Princess Charlotte is a "very easy" and "sweet" baby but father William said he is preparing himself for drama as she gets older.
The Duke of Cambridge spoke of his nine-month-old daughter and son Prince George, two, at the Principality Stadium in Cardiff ahead of the RBS 6 Nations Wales v France game.
William, vice royal patron of the Welsh Rugby Union (WRU), chatted to players who have been severely injured while playing rugby union in Wales.
He is patron of the Welsh Rugby Charitable Trust, which offers practical support as well as pastoral care and social opportunities for the former players and their families.
When asked about how his children were, William replied: "Very well. No broken bones so far but they are trying - running around and pushing things and jumping.
"Please tell me it gets easier. Charlotte is very easy, she is sweet.
"But all the fathers say to me 'just you wait, when they get to nine or 11 they get crazy'.
"I'm looking forward to it. There will be some drama."
William revealed that his job as an air ambulance pilot is "good, different", adding that he finds the medical side "fascinating".
The Duke spoke to Frances Bateman, 34, a former player for Gwernyfed in Powys, who previously showed him a copy of the team's 2015 nude calendar.
She asked whether he had been in trouble for looking at the calendar when they met in November 2014 but he assured her he had not.
On arrival at the stadium, William was greeted by Wales First Minister Carwyn Jones and Stephen Crabb, Secretary of State for Wales.

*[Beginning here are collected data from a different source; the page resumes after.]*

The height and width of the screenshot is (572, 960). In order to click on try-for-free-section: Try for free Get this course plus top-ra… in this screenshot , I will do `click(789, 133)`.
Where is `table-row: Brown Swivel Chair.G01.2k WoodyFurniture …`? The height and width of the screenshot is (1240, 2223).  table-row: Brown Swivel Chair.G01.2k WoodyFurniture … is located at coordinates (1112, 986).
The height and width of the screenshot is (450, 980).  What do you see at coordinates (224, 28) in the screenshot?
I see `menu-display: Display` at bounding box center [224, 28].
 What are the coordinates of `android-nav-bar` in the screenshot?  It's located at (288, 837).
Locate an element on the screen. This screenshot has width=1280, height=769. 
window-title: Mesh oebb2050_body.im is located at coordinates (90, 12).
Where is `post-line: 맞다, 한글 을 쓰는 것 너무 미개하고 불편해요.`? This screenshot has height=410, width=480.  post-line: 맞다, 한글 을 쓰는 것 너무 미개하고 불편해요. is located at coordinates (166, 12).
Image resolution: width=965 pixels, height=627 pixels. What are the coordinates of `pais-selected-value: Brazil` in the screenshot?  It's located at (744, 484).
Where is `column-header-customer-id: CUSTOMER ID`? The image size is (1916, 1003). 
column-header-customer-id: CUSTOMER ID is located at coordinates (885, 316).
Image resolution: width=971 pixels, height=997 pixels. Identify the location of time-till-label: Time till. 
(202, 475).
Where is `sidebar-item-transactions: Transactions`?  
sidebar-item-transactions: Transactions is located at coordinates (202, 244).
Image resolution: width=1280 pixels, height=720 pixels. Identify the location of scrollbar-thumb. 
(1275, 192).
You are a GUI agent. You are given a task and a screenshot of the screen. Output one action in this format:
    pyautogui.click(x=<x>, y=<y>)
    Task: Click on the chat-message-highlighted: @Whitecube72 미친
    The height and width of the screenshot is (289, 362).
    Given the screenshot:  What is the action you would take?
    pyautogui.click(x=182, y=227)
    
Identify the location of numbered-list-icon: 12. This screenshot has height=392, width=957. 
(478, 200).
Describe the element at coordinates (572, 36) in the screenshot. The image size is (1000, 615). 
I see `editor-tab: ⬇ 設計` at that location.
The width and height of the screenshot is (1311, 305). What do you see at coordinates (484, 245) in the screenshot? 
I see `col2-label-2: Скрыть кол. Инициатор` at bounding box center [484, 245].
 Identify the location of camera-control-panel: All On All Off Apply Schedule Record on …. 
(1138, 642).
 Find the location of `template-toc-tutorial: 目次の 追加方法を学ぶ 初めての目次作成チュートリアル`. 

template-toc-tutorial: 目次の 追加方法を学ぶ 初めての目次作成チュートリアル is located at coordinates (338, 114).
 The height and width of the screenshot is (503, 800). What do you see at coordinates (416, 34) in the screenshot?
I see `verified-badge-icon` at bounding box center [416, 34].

He then spoke to WRU president Dennis Gethin, chairman Gareth Davies and Martyn Phillips, chief group executive, and Pierre Camou, the president of the French Rugby Federation.
William was interviewed by BBC presenter Sonja McLaughlan and gave his thoughts about the Welsh team under Warren Gatland.
"When the Welsh national anthem goes you know you are home," he said.
"They have done a seriously good job with the World Cup. It was a real shame that South Africa pipped them in the last five minutes.
"I think that in the 6 Nations they have started strong and long may it continue.
"Warren has brought the team together and I expect big things from them."
Following the interview, William spoke to the injured rugby players before arriving at the President's Box in time for the national anthem.
The 11 beneficiaries of the Welsh Rugby Charitable Trust, which was established in 1971, and their guests also attended the game.
Anthony James, 52, had his right leg amputated following an injury and spoke to William about the healing process.
"Fair play to him for remembering me," Mr James said.
"It is the icing on the cake to have him on board with us. He really promotes us. There's so much work done by these trustees for us."
Leif Thobroe, 23, met William for the first time having suffered a spinal injury during a tackle a year ago.
The trust is financially supporting Mr Thobroe through a Masters in Business Administration course at Swansea University.
"I mentioned about the MBA and the Trust," Mr Thobroe said.
"He asked how I was getting on. I've never met him before and I didn't expect him to come and sit next to me.
"That was really nice. He came across as very generous and approachable."
William became vice royal patron of the WRU in February 2007 at the start of that year's RBS 6 Nations Championship.
Last October he launched the Coach Core WRU apprenticeship programme at the National Sport Centre.